寸儿听着少年的话,强忍着眼泪剥开一些带刺草药的皮。不一会儿,她的手指都被黏糊糊的绿汁沾上,一股淡淡血腥气味也夹杂在草药味中。她的眼泪终于忍不住了,就像一串串珠链一样掉落在药盅里,稀释了浓浓的药汁。
“你既然知道,那又为什么要治那些屡教不改的病人!他们的吃喝玩乐有休停过一天吗?你所谓的大义,所谓的大道,就是不停地消耗自己的生命来填补他们挖过的一个又一个坑吗?你又能替别人逆天改命多少回?”寸儿硬生生用手捏爆一个个药籽,对着少年大声喝斥。
少年沉默了,他背起自己的行医箱走了出去。一是避免再与寸儿发生争吵,二来他今天要走访的病人是真不少。
寸儿确定他走远后,就立刻取出一个香炉子。她的手指比划了几下,只见一股气流注入炉子,炉子便烧了起来。紧接着,一声声惊吼也从炉子里传了出来。
(三)
本来以为,我年纪轻轻的就死了个不明不白。没曾想今天我第二次被吓醒了。不是被秃头吓的,是被耳旁的惊吼声给吓活的。等那些声音消停后,我开始在这个黑暗的世界里没有方向地走,试图找到今天那个说留不得我的女人,恐怕在这世上也只有她才能救我。
虽然我走了很久什么也看不见,但是我闻到了混杂着许许多多的草药的气味。

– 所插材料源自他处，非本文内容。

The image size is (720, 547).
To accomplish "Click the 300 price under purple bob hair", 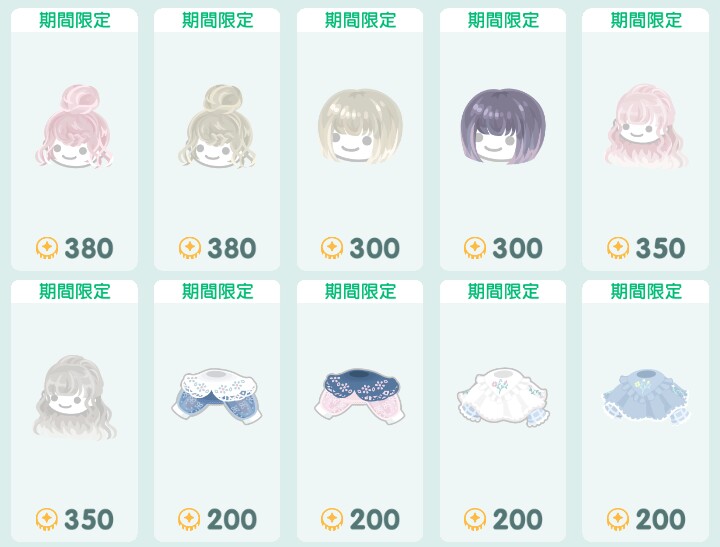I will pyautogui.click(x=518, y=248).
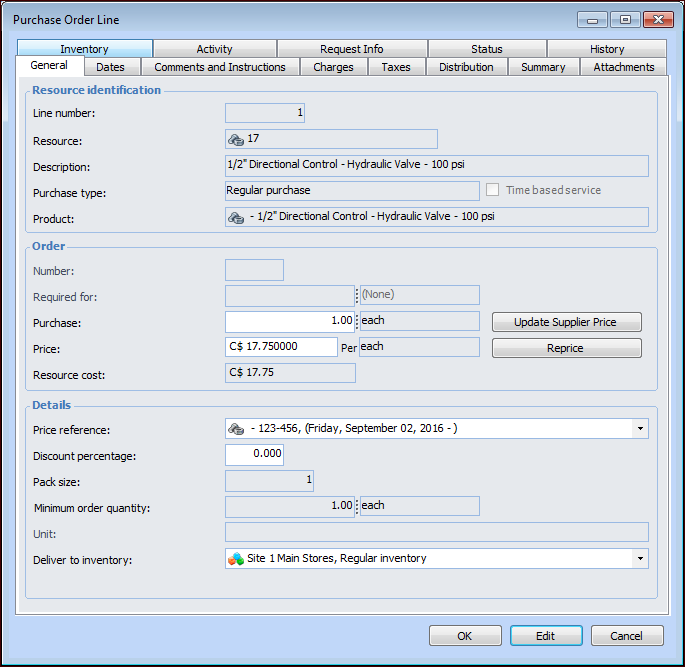Confirm with the OK button
Screen dimensions: 685x667
465,636

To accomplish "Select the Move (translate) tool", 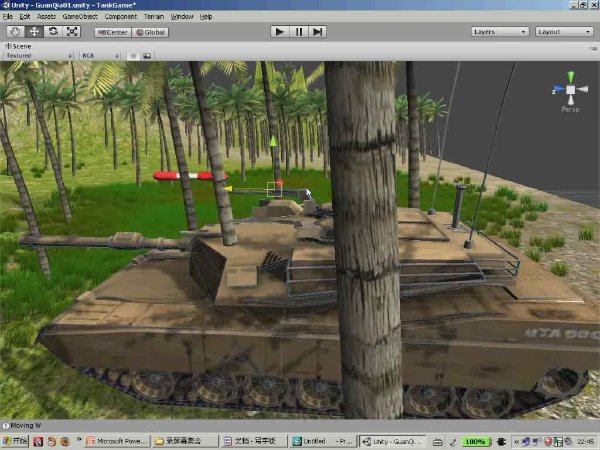I will [34, 32].
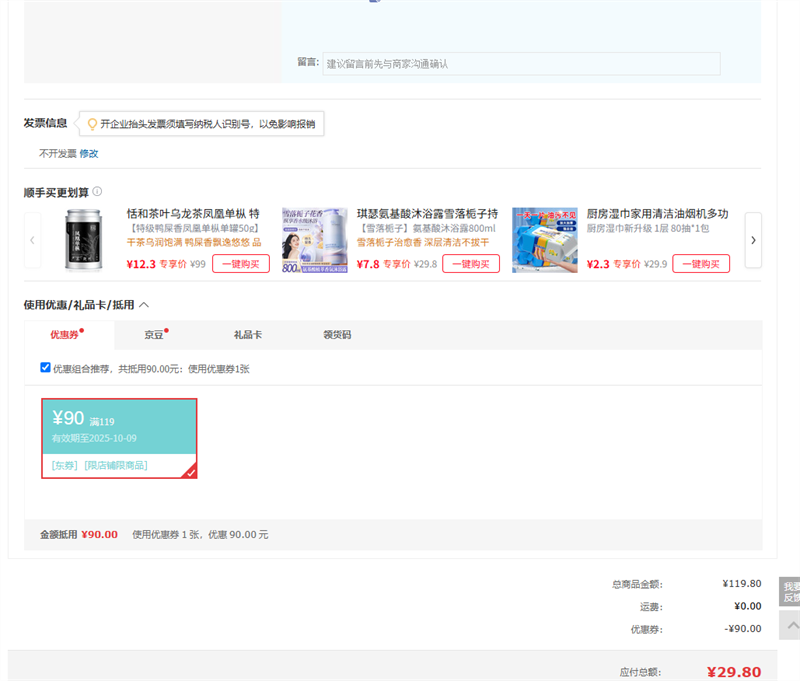Click the info icon beside 顺手买更划算
The width and height of the screenshot is (800, 681).
click(97, 192)
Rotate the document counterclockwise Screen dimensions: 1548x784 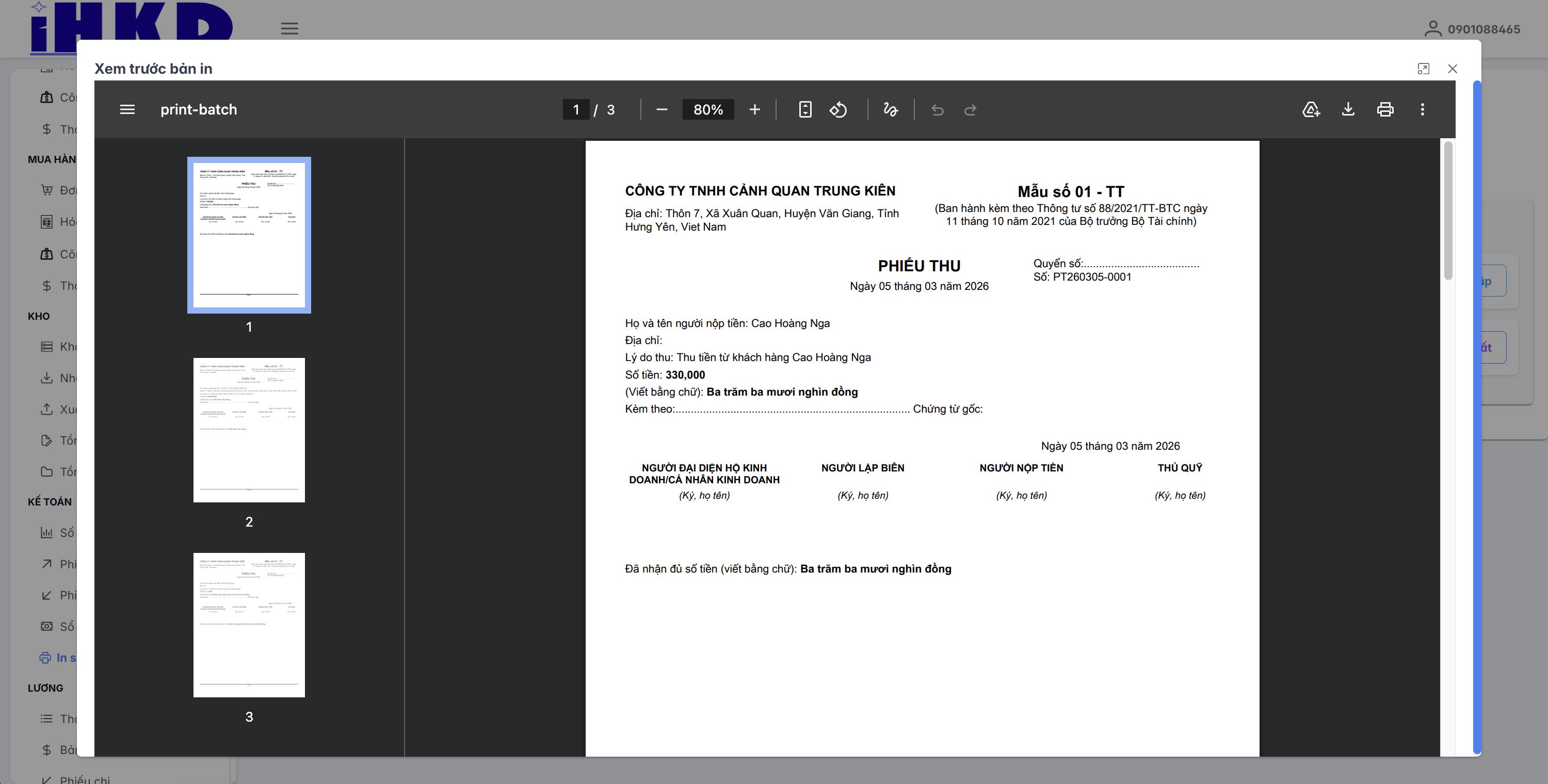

想起今早那个女的说要我的药气什么的,我现在应该是被她吸进体内了。也就是说,她不是个人,我怎么可能是她的对手呢?不知不觉中,我撞上了黑暗中的一堵墙,哦不,是直接撞翻。我就这么五体伏地地“拜倒”在一片光明中。片刻后,我慢慢睁开我的瞎眼看向这许久未见的光明。这片光竟是一面镜子发出来的!我站起身来走向这面比我还大的镜子,一副副画面像放电影一样浮现在镜面上……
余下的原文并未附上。